In this session, we define experience design, explaining how to better use it to grow business and ROI. We explore how a well-designed experience can resonate with your audience, and how good experience design can help break through the clutter.
With traditional media dollar spend decreasing, and DOOH ad dollars increasing, clients are looking for new ways to engage their audience. They want to be on the forefront of new and emerging technology and you should have at least a basic level of understanding to hold a conversation with them.
There’s a fine line between being a convenience and being creepy. Make sure you understand your clients customer base, research them and make sure whatever ads you’re serving them fit their profile.
We need to understand that not everyone is going to be ok with this new thinking and these new marketing and design tactics that are becoming so hyper-targeted that they’re practically calling you out by name. Will your clients audience be ok getting this ad? Will they understand that these conveniences they seek from the products we design and market for come at a cost?
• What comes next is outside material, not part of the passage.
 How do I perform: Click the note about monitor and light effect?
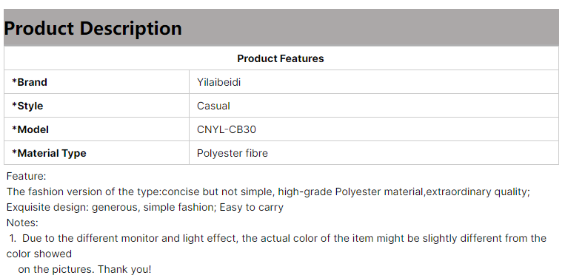278,238
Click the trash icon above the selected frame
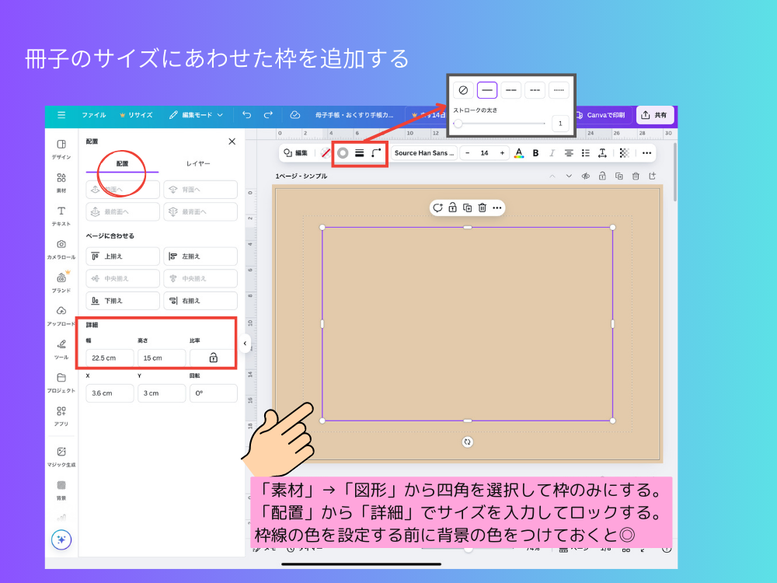This screenshot has width=777, height=583. tap(480, 208)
More importantly, how they react when they feel like they have been betrayed, that their trust in privacy and faith in the brand they’ve championed for is gone? We need to make sure we protect the relationships and trust that our clients have worked so hard to get. Because if we’re not careful, one wrong ad served or message sent to an unintended audience, you better believe that that bad customer experience will make its rounds quickly. All it takes is a message that’s less than 33 characters to set fire to the very foundation that your clients painstakingly built one customer at a time.